» **Exercise prompt**
Transcribe the passage of the Spark forum post below verbatim, from "at org.apache.spark.sql.Dataset$.apply(Dataset.scala:61)" to "forEach on an RDD.".

I'm writing a Spark job that downloads files from S3 that contains json lines, turns those into a DataSet and writes them to a Parquet file.
javaSparkContext.parallelize(files)
.foreach((VoidFunction<String>) file -> {
try {
List<String> jsons = Lists.newArrayList();
...
Dataset<String> eventsDS = spark.createDataset(jsons);
Dataset<Row> eventsDF = spark.read().json(eventsDS);
eventsDF.write().parquet("parquet/")
} catch (Exception ex) {
ex.printStackTrace();
}
});
The error at runtime when running on my laptop
java.lang.NullPointerException
at org.apache.spark.sql.SparkSession.sessionState$lzycompute(SparkSession.scala:128)
at org.apache.spark.sql.SparkSession.sessionState(SparkSession.scala:126)
at org.apache.spark.sql.Dataset.<init>(Dataset.scala:170)
at org.apache.spark.sql.Dataset$.apply(Dataset.scala:61)
at org.apache.spark.sql.SparkSession.createDataset(SparkSession.scala:457)
at org.apache.spark.sql.SparkSession.createDataset(SparkSession.scala:494)
at com.amazon.mobiletargeting.ParquetExporter.lambda$export$faf5744a$1(ParquetExporter.java:166)
My question was down voted under the pretext that its a duplicate of Why does this Spark code make NullPointerException?
I updated the comment below saying that my Spark dataSets aren't being created in the context of UDFs but inside a forEach on an RDD.
Any advise is highly appreciated! Ranjit

» **Given data**
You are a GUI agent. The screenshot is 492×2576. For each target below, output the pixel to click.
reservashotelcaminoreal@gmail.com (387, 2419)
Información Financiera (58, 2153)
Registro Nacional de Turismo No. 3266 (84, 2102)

» **Final result**
at org.apache.spark.sql.Dataset$.apply(Dataset.scala:61)
at org.apache.spark.sql.SparkSession.createDataset(SparkSession.scala:457)
at org.apache.spark.sql.SparkSession.createDataset(SparkSession.scala:494)
at com.amazon.mobiletargeting.ParquetExporter.lambda$export$faf5744a$1(ParquetExporter.java:166)
My question was down voted under the pretext that its a duplicate of Why does this Spark code make NullPointerException?
I updated the comment below saying that my Spark dataSets aren't being created in the context of UDFs but inside a forEach on an RDD.